Una fórmula que resulta demasiado sencilla y compleja a la vez. Nadie puede negar que la construcción de esta mayoría es indispensable, pero es una propuesta que, en la realidad, muy pocos se están tomando en serio. Al contrario, hasta el día de hoy, algunos de los principales actores políticos están actuando en un sentido distinto.
De un lado, la mayoría de la dirección del PRD está sosteniendo que una alianza y una eventual coalición de gobierno con el PAN puede garantizar una mayoría electoral holgada. Una hipótesis que es, al mismo tiempo, altamente improbable y profundamente equivocada. Lo primero porque una coalición de este tipo concitaría muy poco entusiasmo de los electores. Ambos partidos son identificados, desgraciadamente en el caso del PRD y merecidamente en el de Acción Nacional, como parte del sistema de corrupción que ha privado en el país desde el inicio de este siglo.
Equivocada, porque esa alianza no puede propiciar el cambio. Es evidente que la élite que controla al PAN es incapaz de generar una verdadera transformación del país, pues ni siquiera puede imaginarla. No importa de qué tema se trate: el manejo de la economía, los derechos humanos, la seguridad pública, o la reforma del sistema político. En todos ellos su voluntad continuista es manifiesta y su capacidad intelectual para avizorar un rumbo alternativo es nula.

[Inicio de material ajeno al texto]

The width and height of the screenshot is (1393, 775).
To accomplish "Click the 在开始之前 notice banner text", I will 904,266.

Pero del otro lado, la confianza en que el triunfo de AMLO es la condición necesaria y suficiente para iniciar el cambio del país, también está conduciendo a serios errores. Por un lado, a un sectarismo precoz que proclama que el partido y su candidato ya tienen la fuerza suficiente para ganar las elecciones. Las adhesiones a las que convoca más bien parecen actos publicitarios destinados a confirmar que esa mayoría ya se ha alcanzado que a concitar la construcción de una fuerza organizada más allá del partido y el candidato. Su rechazo a dialogar con otras fuerzas políticas y sociales parece incomprensible.

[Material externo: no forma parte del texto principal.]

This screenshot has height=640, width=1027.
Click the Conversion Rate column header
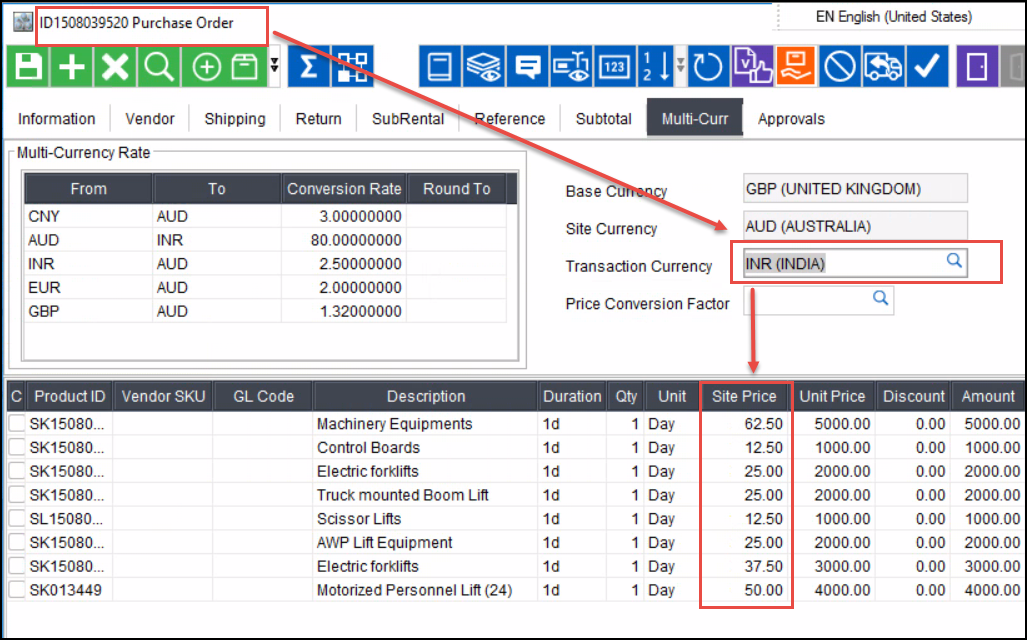pos(344,189)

Otro ejemplo es el método que han decidido para elaborar el programa de gobierno. En él están trabajando, según se ha dicho, un pequeño grupo de expertos cuyos nombres no se han revelado excepto el de sus principales coordinadores, los cuales, por cierto, no suscitan ninguna confianza. El anuncio de que se dará a conocer el programa cuando esté terminado es una mala señal para establecer alianzas y animar a amplios sectores del movimiento progresista que desearían dar su opinión y reconocerse como protagonistas del cambio, y no permanecer como meros seguidores del candidato y sus nuevos e inesperados ideólogos.

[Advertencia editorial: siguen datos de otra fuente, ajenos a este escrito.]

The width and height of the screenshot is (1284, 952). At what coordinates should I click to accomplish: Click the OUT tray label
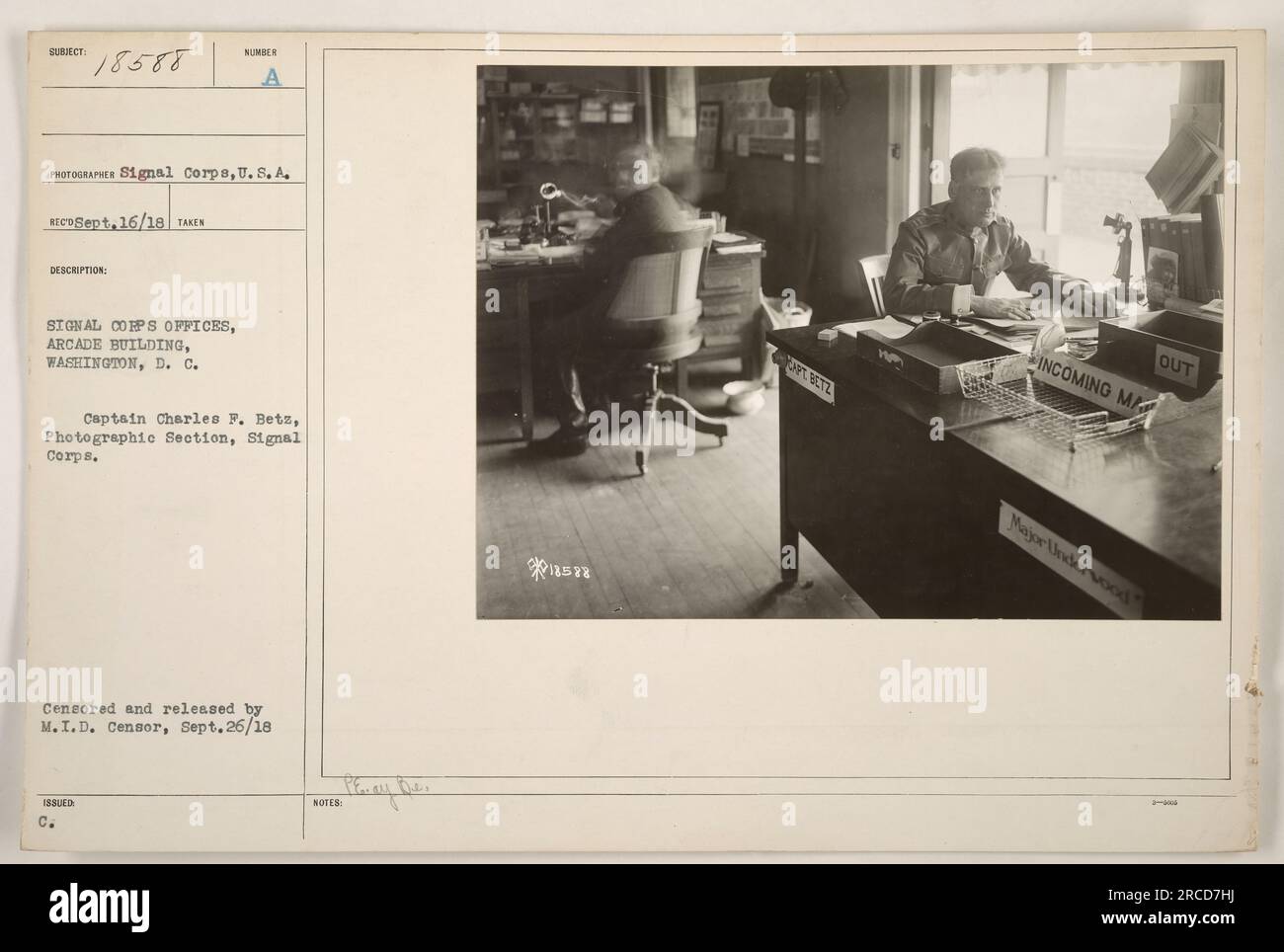1175,369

Hasta ahora, entonces, el panorama parece configurado por esfuerzos que acentúan la dispersión. Cada uno quiere construir “su” fuerza, en contra, al margen o ignorando a los demás.
Convocar a una mayoría social para convertirla en una mayoría política parece una fórmula elemental que todos deberían compartir, pero muy pocos de los protagonistas del 2018 se están preocupando por ello.
Algunos esfuerzos, sin embargo, están surgiendo. Poco a poco, algunos actores políticos y sociales se han convencido y ya están trabajando en esta dirección. Todavía no son muchos. Pero quizás el curso de los acontecimientos y un poco de diálogo y reflexión, puedan cambiar esta situación.
A veces, las buenas ideas llegan (o convencen) cuando ya es demasiado tarde. Pero en otras ocasiones han sido capaces de mover millones de voluntades. De aquí al día de los comicios habrá que insistir en dialogar, convencer, unir, pensar juntos un proyecto de país, una propuesta de cambio en la que todos podamos sentirnos parte. Convertirnos en protagonistas de un nuevo rumbo para la nación, aún es posible.